Vous avez un petit coup de blues en cette fin d'hiver ? Vous voulez vous évader, échapper à votre quotidien ? Alors passez votre chemin...

 

Cest l'histoire d'hommes et de femmes de notre époque, engoncés voire cloitrés dans leur quotidien.
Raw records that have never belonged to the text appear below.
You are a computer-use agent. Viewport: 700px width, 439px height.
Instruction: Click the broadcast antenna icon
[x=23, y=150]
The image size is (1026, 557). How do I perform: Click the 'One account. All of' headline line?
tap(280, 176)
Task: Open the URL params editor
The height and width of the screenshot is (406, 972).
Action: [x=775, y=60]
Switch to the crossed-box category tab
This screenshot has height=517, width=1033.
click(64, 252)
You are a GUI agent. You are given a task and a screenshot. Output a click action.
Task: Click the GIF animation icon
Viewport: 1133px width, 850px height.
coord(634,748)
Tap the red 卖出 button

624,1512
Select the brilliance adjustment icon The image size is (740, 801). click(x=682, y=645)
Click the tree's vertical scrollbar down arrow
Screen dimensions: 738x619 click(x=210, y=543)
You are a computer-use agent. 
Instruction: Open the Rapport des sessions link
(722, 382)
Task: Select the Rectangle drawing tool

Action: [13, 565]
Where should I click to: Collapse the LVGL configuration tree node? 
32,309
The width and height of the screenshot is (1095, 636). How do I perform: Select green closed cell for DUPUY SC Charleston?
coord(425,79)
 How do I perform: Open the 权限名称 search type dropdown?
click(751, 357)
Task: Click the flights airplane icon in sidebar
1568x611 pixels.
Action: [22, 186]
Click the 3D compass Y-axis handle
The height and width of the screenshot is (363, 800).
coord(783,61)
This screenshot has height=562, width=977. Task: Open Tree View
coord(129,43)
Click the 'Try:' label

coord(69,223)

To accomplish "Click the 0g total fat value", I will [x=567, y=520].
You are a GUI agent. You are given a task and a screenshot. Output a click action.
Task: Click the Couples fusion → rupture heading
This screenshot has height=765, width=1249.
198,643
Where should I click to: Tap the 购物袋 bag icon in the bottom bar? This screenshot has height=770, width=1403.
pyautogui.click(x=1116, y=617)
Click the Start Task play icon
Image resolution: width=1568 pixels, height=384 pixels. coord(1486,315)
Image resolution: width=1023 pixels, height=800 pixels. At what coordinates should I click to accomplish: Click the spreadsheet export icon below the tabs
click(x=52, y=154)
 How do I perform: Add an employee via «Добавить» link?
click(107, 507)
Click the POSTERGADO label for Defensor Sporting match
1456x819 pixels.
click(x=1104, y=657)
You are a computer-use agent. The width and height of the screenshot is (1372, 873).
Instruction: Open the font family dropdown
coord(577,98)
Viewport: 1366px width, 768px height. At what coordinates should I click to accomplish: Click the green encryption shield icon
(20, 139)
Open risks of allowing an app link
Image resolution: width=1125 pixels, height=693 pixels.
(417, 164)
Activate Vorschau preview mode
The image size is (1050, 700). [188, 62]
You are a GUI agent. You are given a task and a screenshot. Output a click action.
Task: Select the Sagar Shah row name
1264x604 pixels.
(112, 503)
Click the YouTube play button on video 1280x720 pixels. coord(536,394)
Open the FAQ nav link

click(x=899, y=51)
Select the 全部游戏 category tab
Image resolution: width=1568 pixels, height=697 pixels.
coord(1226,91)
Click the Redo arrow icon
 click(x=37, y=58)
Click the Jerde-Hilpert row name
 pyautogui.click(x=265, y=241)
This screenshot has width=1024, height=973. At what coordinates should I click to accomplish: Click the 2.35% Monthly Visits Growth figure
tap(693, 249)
C'est peu glorieux, peu flatteur pour notre condition humaine ! C'est même carrément noir, grinçant, pessimiste et lugubre par moment... Beaucoup d'adjectifs négatifs me direz-vous ? Oui, bah... J'ai pas été emballée moi ! Ca m'a un peu plombée même.. Certes l'écriture est belle, j'aime cette simplicité du verbe, et j'aime particulièrement la forme du récit : de courts chapitres imbriqués les uns dans les autres, façon poupées russes (ou pour faire mieux : matriochkas). Chaque chapitre étant consacré à un des personnages. Mais bon, cela ne suffit pas à placer ce court roman parmi mes coups de coeur...

Résumé :

"Dans le 95, qui va de la place Clichy à la porte de Vanves, je me suis souvenue de ce qui m’avait enchaînée à Igor Lorrain. Non pas l’amour, ou n’importe lequel des noms qu’on donne au sentiment, mais la sauvagerie. Il s’est penché et il a dit, tu me reconnais ? J’ai dit, oui et non. Il a souri. Je me suis souvenue aussi qu’autrefois je n’arrivais jamais à lui répondre avec netteté. – Tu t’appelles toujours Hélène Barnèche ? – Oui. – Tu es toujours mariée avec Raoul Barnèche ? – Oui. J’aurais voulu faire une phrase plus longue, mais je n’étais pas capable de le tutoyer. Il avait des cheveux longs poivre et sel, mis en arrière d’une curieuse façon, et un cou empâté. Dans ses yeux, je retrouvais la graine de folie sombre qui m’avait aspirée. Je me suis passée en revue mentalement. Ma coiffure, ma robe et mon gilet, mes mains. Il s’est penché encore pour dire, tu es heureuse ? J’ai dit, oui, et j’ai pensé, quel culot. Il a hoché la tête et pris un petit air attendri, tu es heureuse, bravo. " 4ème de couverture.